Chess AI Through Language Models: Strategic Reasoning Without Search

AI Lab Lead, Drees & Sommer

Research Overview

This work explores transformer-based strategic reasoning through chess as a testbed, demonstrating that language models can develop sophisticated game-playing capabilities without traditional search algorithms. In collaboration with LAION, we've developed a progression of models that challenge fundamental assumptions about how AI systems learn strategic thinking.

Core hypothesis: Complex strategic reasoning can emerge from next-token prediction when models are trained on appropriately structured strategic data.

The ROOK Project Evolution

RookWorld-RLVR (2025) - RL Fine-Tuning with Verification Current

Active development integrating GRPO (Reinforcement Learning with Verifiable Rewards) for enhanced reasoning capabilities.

RookWorld-LM (2024) - Unified Agent+Environment

124M params: Unified chess policy and world model in a single transformer architecture.
Post: ROOK: REASONING OVER ORGANIZED KNOWLEDGE

Collaboration: Jenia Jitsev (LAION/JSC), Qi Sun (Tokyo Tech/Sakana AI)

Multi-task Performance:

  • 🏆 32.1% Checkmate-in-One accuracy - outperforms ChessGPT-Base (26.5%) with 24x fewer parameters (124M vs 3B, Feng et al. NeurIPS'23)
  • 99.9% environment simulation accuracy
  • 26.2% overall action accuracy

Significance: Enables closed-loop self-play without external engines

ROOK-LM (2024) - Chain-of-Thought Reasoning

124M params: Implementation of reasoning traces for chess, incorporating position analysis → candidate evaluation → move selection.

  • Dataset: rook_40m (6B tokens, generated on Tsubame 4.0)
  • Architecture: GPT-2 with custom chess tokenization
  • Performance: 22.2% action accuracy with comprehensive reasoning traces
  • Technical Details: LAION Research Note

ROOK-CLF (2024) - Decoder-based Behavioral Cloning

9M params: Reproduction of Google DeepMind's "Grandmaster-Level Chess Without Search" methodology using LLaMA-based decoder.

  • Performance: 49% action accuracy, 57% on Checkmate-in-One
  • Achievement: Demonstrated searchless chess AI feasibility with minimal parameters
  • Model: Available on HuggingFace

LAION Strategic Game Dataset (2023) - Dataset Engineering

Contributed to the LAION Strategic Game Dataset project, responding to their call for participation to enhance AI models' strategic planning capabilities through game-based synthetic datasets.
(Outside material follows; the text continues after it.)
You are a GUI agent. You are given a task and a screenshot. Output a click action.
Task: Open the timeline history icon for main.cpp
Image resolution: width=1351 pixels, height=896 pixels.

Developed chess-to-text transformation tools for dataset generation as part of this community effort exploring strategic reasoning in language models.

  • Contribution: Chess dataset generation and transformation pipeline
  • Code: chess-to-text repository
  • Project Scale: 3.2 billion chess games, 608 billion moves via Stockfish self-play
  • Impact: Foundation work that evolved into the ROOK project research

YoloChess (2022) - Encoder-based Behavioral Cloning

87M params (Custom DeBERTaV2-base, Vocab Size 500): Initial exploration using BERT-based position evaluation with custom FEN encoders. Established baseline performance and identified key challenges in chess representation for transformer architectures.

Technical Contributions

Novel Architectures

  • Unified world modeling: Simultaneous policy and environment simulation in transformers
  • Strategic tokenization: Custom representations for structured game states
  • Multi-task scaling: Consistent performance improvements with unified training objectives

Dataset Engineering

  • Large-scale annotation: 40M+ positions annotated with Stockfish 16.1 on supercomputing infrastructure
  • Multi-format datasets: Support for classification, autoregressive, and multi-task learning
  • Reproducible pipelines: Full data generation code and methodology documentation

Open Science Impact

All models, datasets, and code publicly available. Contributing to democratization of strategic AI research.

Research Context

Background spans neuro-informatics (University of LĂĽbeck), games industry applications, business economics & management (Witten/Herdecke University, IPADE Mexico DF), and AI/ML consulting. Active contributor to HuggingFace ecosystem (transformers, datasets, evaluate) and open source frameworks including keras-rl and custom implementations like keras-wide-n-deep. Current work at Drees & Sommer, building the AI Lab & exploring applications in construction and real estate optimization.

Research Implications

The RookWorld results suggest that:

  1. Search-free strategic AI is viable with appropriate training data
  2. Unified architectures can efficiently handle multiple strategic reasoning tasks
  3. Chain-of-thought training improves both performance and interpretability
  4. Language model paradigms apply effectively to structured strategic domains

These findings have implications beyond chess for any domain requiring sequential decision-making under complex constraints.